Der erste Gewerkschaftskongress nach dem Krieg fand 30. Juni bis 5. Juli 1919 in Nürnberg statt. Das war der Kongress zur Gründung des Allgemeinen Deutschen Gewerkschaftsbundes (ADGB), des Vorläufers des DGB. Auch die Gründung des Gewerkschaftsbundes war begleitet von unterschiedlichen Positionen zur Zukunft Deutschlands. Die Vorständekonferenz der Gewerkschaften legte auf diesem Kongress ein Kompromisspapier vor, das Richtlinien für die künftige Wirksamkeit der Gewerkschaften und Bestimmungen über die Aufgaben der Betriebsräte enthielt.
Das Papier ging davon aus, dass sich der Wiederaufbau des durch den Krieg zerrütteten Wirtschaftslebens in Richtung der Gemeinwirtschaft unter fortschreitendem Abbau der Privatwirtschaft vollziehen wird. Die Gewerkschaften würden im Sozialismus gegenüber der kapitalistischen Wirtschaft eine höhere Form der volkswirtschaftlichen Organisation sehen. Die von ihnen erstrebte Betriebsdemokratie und Umwandlung der Einzelarbeitsverträge in Kollektivverträge seien wichtige Vorarbeiten für die Sozialisierung.
Das Mitbestimmungsrecht der Arbeiter müsse bei der gesamten Produktion, vom Einzelbetrieb beginnend bis in die höchsten Spitzen der zentralen Wirtschaftsorganisation, verwirklicht werden. Innerhalb der Betriebe seien freigewählte Arbeitervertretungen (Betriebsräte) zu schaffen, die im Einvernehmen mit den Gewerkschaften und auf deren Macht gestützt, in Gemeinschaft mit der Betriebsleitung die Betriebsdemokratie durchzuführen hätten. Die Grundlage der Betriebsdemokratie sei der kollektive Arbeitsvertrag mit gesetzlicher Rechtsgültigkeit. Die Aufgaben der Betriebsräte im Einzelnen, ihre Pflichten und Rechte seien in den Kollektivverträgen auf Grund gesetzlicher Mindestbestimmungen festzulegen.
Bereits vor dem Kongress gab es im Reich zahlreiche Streikbewegungen, insbesondere an Rhein und Ruhr und in Mitteldeutschland, an denen hunderttausende Beschäftigte teilnahmen. Gegenstand der Forderungen waren vor allem bessere Arbeitsbedingungen, Lohnerhöhungen und Verkürzung der Wochenarbeitszeit. Wesentliche Forderung in vielen Streiks war aber auch, die Sozialisierung von Großbetrieben voranzutreiben. Die Streiks im Frühjahr 1919 bezeichnet man deshalb auch als „Sozialisierungsstreiks“.

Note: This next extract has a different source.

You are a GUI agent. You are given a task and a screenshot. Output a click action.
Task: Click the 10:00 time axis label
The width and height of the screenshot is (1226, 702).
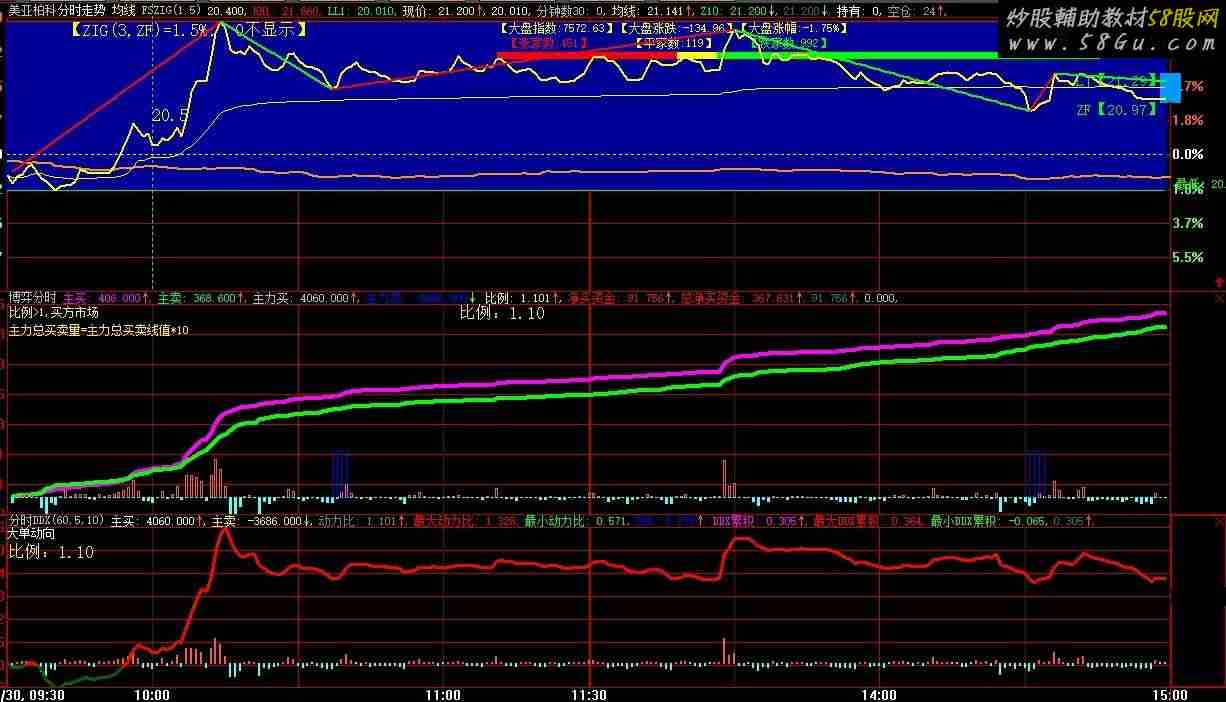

Die Reichsregierung sah sich von den Streiks unter Druck gesetzt und legte im Mai 1919 den Entwurf eines Betriebsrätegesetzes vor. Der Entwurf entsprach aber noch nicht einmal in Ansätzen den Vorstellungen der betrieblichen Interessenvertretungen und der Gewerkschaften. Mitbestimmung war lediglich in sozialen Angelegenheiten vorgesehen. In wirtschaftlichen Angelegenheiten sollte der Unternehmer weiterhin allein und unbehelligt durch Betriebsräte und Gewerkschaften seine Politik verfolgen.
Die Regierung musste ihren Entwurf mehrfach nachbessern. Für die Gewerkschaften war er enttäuschend, weil sich die Mitbestimmung allein auf soziale Angelegenheiten beschränken sollte. Als daraufhin die Regierung vorschlug, den Beschäftigten zwei Sitze in den Aufsichtsräten einzuräumen, begehrte die Arbeitgeberseite auf. Sie wandte sich entschieden dagegen, angeblich wegen des Schutzes von Betriebsgeheimnissen. Der endgültige Entwurf des Gesetzes enthielt dann die Bestimmung, dass die Beschäftigten zwei Mitglieder in den Aufsichtsrat entsenden konnten. Diese sollten allerdings nur an Sitzungen teilnehmen dürfen, in denen es um soziale Angelegenheiten ging.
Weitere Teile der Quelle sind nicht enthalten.